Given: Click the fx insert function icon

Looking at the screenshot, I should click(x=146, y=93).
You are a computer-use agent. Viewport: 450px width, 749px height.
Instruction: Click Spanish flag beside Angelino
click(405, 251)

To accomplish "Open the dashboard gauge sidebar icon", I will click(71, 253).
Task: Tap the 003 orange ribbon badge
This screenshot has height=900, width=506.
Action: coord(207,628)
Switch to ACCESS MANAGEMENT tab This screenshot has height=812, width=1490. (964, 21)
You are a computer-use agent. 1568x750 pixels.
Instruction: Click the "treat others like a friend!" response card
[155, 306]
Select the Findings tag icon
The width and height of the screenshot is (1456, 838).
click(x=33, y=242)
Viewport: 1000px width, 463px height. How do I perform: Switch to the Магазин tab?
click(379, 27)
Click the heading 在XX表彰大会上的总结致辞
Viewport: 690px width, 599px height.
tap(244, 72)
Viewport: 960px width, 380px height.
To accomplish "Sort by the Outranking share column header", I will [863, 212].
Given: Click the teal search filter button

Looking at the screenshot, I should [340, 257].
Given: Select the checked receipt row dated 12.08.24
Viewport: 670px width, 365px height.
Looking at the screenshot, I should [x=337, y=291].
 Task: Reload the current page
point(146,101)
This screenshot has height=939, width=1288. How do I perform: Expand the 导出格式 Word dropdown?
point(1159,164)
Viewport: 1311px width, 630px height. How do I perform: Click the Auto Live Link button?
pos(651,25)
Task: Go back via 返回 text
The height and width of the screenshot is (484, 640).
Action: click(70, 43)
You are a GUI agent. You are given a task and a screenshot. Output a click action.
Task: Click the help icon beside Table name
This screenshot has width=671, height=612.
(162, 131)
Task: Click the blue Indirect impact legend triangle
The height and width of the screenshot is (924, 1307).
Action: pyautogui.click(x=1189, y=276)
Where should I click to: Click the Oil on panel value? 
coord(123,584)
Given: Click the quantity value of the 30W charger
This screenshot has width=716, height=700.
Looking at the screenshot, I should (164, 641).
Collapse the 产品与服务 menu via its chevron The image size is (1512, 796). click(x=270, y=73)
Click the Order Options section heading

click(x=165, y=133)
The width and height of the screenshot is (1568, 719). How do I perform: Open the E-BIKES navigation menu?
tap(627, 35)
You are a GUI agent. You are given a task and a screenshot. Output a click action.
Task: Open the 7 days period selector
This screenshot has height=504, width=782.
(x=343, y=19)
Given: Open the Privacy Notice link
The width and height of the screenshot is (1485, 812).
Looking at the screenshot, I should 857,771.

....

### WHAT IS ASKED
Pull out each line in the material above that contains the word "beside".

### WRITTEN RESPONSE
Instruction: Click Spanish flag beside Angelino
Task: Click the help icon beside Table name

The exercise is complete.